Istruzioni di lavoro ::
(A) Quali opere teatrali di Tchaikowsky sono nominate nel brano sulla «Dama di picche»?
(B) Riporta testualmente il tratto del brano sulla «Dama di picche» che comincia con "RUSCONI - MILANO" e finisce con "destinata alla coreografia.".

Brano di testo ::

LA VITA. TUTTE LE COMPOSIZIONI

RUSCONI - MILANO - 1993 - pp. 400 ss.

Il pregio della «La dama di picche» fu quello di conciliare le caratteristiche dello stile di Tchaikowsky con le esigenze del grande spettacolo, così come era concepito nei Teatri Imperiali. Quali fossero le caratteristiche dello stile di Tchaikowsky era stato evidente in «Evgenij Onegin» e nel balletto «La Bella addormentata»: intimismo lirico, soprattutto nella preparazione del dramma, e spettacolarità, si direbbe gestualità della musica, nella stilizzazione minuziosa destinata alla coreografia.
Fra «Evgenij Onegin» e «La Bella addormentata», invece, la produzione teatrale cajkovskiana era stata poco felice nei tre drammi in costume storico nei quali è ricalcato il modello russificato del grandopéra alla Meyerbeer e alla Halévy («La Pulzella d'Orléans»), modificato da echi wagneriani («Mazepa») e dal realismo tragico («Carodejka») desunto da «Carmen» e dalla interpretazione verista conferitale nella versione corrente di Guiraud, molto diversa da quella originale di Bizet.
Nella «Dama di picche» le esigenze del grande spettacolo vennero soddisfatte con la distribuzione in episodi, sul genere delle «scene liriche» in Evgenij Onegin, non legate alla stretta consequenzialità di una «storia», ma indicative dei suoi nodi essenziali: naturalmente, la struttura venne costruita su grande scala, rispetto a Evgenij Onegin. Il diverso carattere di ciascun episodio consentì a Tchaikowsky una notevole varietà nella partitura, basata però sull'analogia e sulla rievocazione delle idee musicali, in maniera da ottenere un'omogeneità di fondo nello svolgimento musicale del dramma: un procedimento che, dopo Evgenij Onegin, Tchaikowsky aveva quasi del tutto abbandonato nei suoi drammi storici.

Estratto dei dati ::

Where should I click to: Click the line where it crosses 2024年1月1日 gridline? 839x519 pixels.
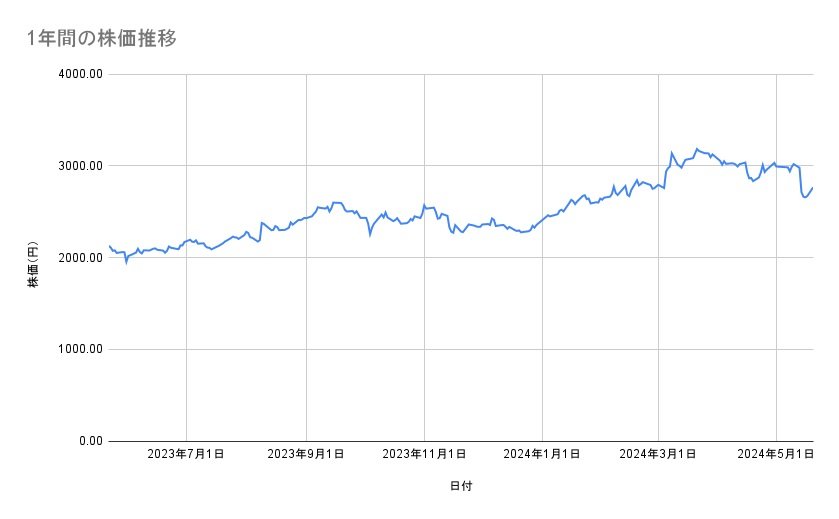(x=542, y=219)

Risposte alle consegne ::
(A)
- La dama di picche
- Evgenij Onegin
- La Bella addormentata
- La Pulzella d'Orléans
- Mazepa
- Carodejka

(B)
RUSCONI - MILANO - 1993 - pp. 400 ss.

Il pregio della «La dama di picche» fu quello di conciliare le caratteristiche dello stile di Tchaikowsky con le esigenze del grande spettacolo, così come era concepito nei Teatri Imperiali. Quali fossero le caratteristiche dello stile di Tchaikowsky era stato evidente in «Evgenij Onegin» e nel balletto «La Bella addormentata»: intimismo lirico, soprattutto nella preparazione del dramma, e spettacolarità, si direbbe gestualità della musica, nella stilizzazione minuziosa destinata alla coreografia.